Other molecular chaperones are also present in the external cell surface, such as Grp78/BIP [96], Grp94 on the plasma membrane of sarcoma cells [97], Hsp60 on the surface of human endothelial cells [98] and T cell-lines [99], as well as in mouse liver and spleen [100]. Hsp90, which was first detected on the cell surface of tumour cells [101], was subsequently found on monocytes [43], mesenchymal cells [102], and neuroblastoma cells [61,103].

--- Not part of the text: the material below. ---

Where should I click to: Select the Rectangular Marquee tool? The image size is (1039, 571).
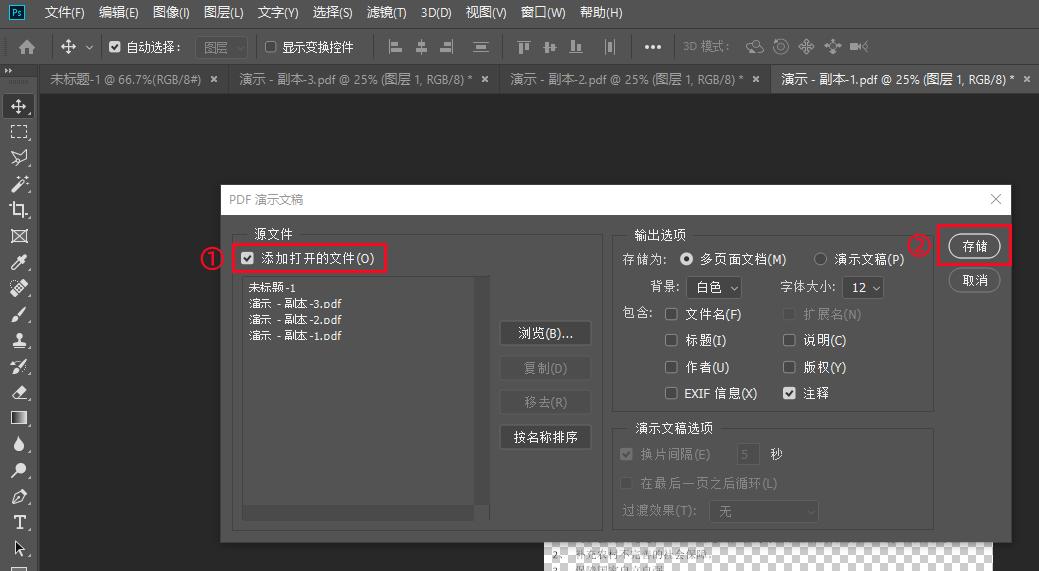pos(19,132)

Role of extracellular chaperones in immunity

Exported HSPs trapped the attention of several laboratories because of their potential action on the immune system, where which they function as signalling molecules. Accordingly, it has been stated that extracellular Hsp70 is able to activate monocytes, macrophages natural killer and dendritic cells [55]. Also, Hsp70 is a stimulating factor for autoimmunity [104,105] by a peptide-specific immune response that involves the a2-macroglobulin receptors CD91, CD40 and OLR1/LOX-1 expressed in antigen-presenting cells [106]. The innate immunity response is triggered by recognition of toll-like receptor (TLR) signals, one of the activating signals being the exported HSPs. Thus, to evaluate if exported Hsp70 shows antigenic properties, isolated lymphocytes from rat spleens were exposed to purified Hsp70, and the result was lymphocyte proliferation [107]. Then, it was demonstrated that the immunogenic form of Hsp70 corresponds to a well-conserved 14 amino acid sequence (amino acids 139–153) [108].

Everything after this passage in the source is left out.